Targeting pyruvate carboxylase reduces gluconeogenesis and adiposity and improves insulin resistance

  1. Varman T. Samuel2,4,*
  1. 1Howard Hughes Medical Institute
  2. Departments of 2Internal Medicine and
  3. 3Cellular & Molecular Physiology. Yale University School of Medicine, New Haven, Connecticut, USA.
  4. 4Veterans Affairs Medical Center, West Haven Connecticut, USA.
  5. 5Department of Nutrition, Case Western Reserve University, Cleveland, Ohio, USA.
  6. 6ISIS Pharmaceuticals, Carlsbad, California, USA.
  7. 7Weis Center for Research, Geisinger Clinic, Danville, Pennsylvania, USA.
  1. *Corresponding author: Varman T. Samuel, varman.samuel{at}


We measured the mRNA and protein expression of the key gluconeogenic enzymes in human liver biopsies, and found that only hepatic pyruvate carboxylase protein levels related strongly with glycemia.

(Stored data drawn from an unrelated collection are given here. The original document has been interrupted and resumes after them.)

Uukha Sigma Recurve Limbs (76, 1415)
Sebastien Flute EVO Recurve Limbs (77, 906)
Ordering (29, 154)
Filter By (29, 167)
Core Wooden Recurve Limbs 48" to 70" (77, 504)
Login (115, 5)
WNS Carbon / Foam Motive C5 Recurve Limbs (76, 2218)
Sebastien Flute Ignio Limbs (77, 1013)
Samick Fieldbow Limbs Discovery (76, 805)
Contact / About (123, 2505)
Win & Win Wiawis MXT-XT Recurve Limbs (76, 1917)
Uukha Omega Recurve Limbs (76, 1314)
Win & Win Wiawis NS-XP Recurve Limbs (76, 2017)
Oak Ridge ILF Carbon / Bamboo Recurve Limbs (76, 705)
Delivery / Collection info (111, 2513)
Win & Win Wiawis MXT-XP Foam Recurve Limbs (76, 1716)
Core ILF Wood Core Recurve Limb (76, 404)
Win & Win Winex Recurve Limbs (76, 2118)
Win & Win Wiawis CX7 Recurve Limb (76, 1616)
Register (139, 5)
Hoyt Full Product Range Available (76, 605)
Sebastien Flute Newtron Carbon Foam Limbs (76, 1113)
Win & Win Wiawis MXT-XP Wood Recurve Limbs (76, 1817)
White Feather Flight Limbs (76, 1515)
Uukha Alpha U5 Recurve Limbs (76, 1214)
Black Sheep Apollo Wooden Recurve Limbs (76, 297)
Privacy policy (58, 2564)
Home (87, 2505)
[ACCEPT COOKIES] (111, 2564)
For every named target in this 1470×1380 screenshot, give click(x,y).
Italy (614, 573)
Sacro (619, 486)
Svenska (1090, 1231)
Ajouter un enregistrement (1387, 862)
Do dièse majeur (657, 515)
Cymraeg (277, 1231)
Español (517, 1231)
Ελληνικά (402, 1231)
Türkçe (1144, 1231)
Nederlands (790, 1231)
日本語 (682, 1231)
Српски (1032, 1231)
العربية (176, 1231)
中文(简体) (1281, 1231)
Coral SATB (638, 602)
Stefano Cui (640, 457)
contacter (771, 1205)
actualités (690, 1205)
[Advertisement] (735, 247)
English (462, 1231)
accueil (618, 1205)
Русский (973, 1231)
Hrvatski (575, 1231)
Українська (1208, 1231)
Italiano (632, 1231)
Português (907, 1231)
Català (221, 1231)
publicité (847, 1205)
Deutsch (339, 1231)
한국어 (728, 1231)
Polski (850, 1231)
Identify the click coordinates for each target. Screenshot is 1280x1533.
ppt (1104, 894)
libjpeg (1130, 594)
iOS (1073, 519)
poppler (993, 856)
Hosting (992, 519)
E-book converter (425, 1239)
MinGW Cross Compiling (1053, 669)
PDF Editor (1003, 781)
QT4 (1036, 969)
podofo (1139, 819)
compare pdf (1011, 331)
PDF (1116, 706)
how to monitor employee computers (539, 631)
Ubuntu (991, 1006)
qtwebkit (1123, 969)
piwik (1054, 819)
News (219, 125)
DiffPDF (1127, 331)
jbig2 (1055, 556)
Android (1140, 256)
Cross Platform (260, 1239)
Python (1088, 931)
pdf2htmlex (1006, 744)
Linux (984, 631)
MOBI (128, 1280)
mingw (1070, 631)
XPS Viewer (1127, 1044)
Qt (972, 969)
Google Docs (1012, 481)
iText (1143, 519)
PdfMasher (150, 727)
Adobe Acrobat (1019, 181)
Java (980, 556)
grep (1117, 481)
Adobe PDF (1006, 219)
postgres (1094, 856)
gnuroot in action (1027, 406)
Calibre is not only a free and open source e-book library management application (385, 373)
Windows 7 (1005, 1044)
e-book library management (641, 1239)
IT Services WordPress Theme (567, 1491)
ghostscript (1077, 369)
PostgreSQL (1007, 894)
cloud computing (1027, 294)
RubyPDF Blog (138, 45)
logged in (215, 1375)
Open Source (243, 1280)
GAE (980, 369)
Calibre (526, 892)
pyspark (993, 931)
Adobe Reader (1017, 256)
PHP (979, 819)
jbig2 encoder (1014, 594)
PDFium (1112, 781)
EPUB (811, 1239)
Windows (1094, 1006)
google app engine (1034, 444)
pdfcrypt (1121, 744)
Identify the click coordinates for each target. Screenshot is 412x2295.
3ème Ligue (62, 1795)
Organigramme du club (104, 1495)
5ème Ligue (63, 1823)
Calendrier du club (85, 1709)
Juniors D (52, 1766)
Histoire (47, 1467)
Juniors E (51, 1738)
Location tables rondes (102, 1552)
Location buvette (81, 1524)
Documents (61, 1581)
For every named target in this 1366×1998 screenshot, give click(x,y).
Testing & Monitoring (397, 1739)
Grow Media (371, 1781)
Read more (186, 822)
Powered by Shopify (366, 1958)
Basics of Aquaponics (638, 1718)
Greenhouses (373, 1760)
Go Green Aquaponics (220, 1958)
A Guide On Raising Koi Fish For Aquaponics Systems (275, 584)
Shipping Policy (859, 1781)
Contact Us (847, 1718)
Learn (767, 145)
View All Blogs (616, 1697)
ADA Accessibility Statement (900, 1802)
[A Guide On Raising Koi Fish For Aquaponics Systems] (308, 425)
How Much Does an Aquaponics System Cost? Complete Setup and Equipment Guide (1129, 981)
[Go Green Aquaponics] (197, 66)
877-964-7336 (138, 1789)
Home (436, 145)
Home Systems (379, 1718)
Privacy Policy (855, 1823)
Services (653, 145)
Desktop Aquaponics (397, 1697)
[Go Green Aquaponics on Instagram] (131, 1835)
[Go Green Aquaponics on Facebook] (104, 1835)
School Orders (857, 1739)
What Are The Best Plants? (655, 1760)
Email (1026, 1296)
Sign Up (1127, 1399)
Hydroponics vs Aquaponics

We assessed the role of pyruvate carboxylase in regulating glucose and lipid metabolism in rats through a loss-of-function approach using a specific antisense oligonucleotide (ASO) to decrease expression predominantly in liver and adipose tissue. Pyruvate carboxylase ASO reduced plasma glucose concentrations and the rate of endogenous glucose production in vivo. Interestingly, pyruvate carboxylase ASO also reduced adiposity, plasma lipid concentrations, and hepatic steatosis in high-fat-fed (HFF) rats and improved hepatic insulin sensitivity. Pyruvate carboxylase ASO had similar effects in ZDF rats. Pyruvate carboxylase ASO did not alter de novo fatty acid synthesis, lipolysis, or hepatocyte fatty acid oxidation. In contrast, the lipid phenotype was attributed to a decrease in hepatic and adipose glycerol synthesis, which is important for fatty acid esterification when dietary fat is in excess. Tissue specific inhibition of pyruvate carboxylase is a potential therapeutic approach for nonalcoholic fatty liver disease, hepatic insulin resistance and type 2 diabetes.

  • Received September 24, 2012.
  • Accepted February 9, 2013.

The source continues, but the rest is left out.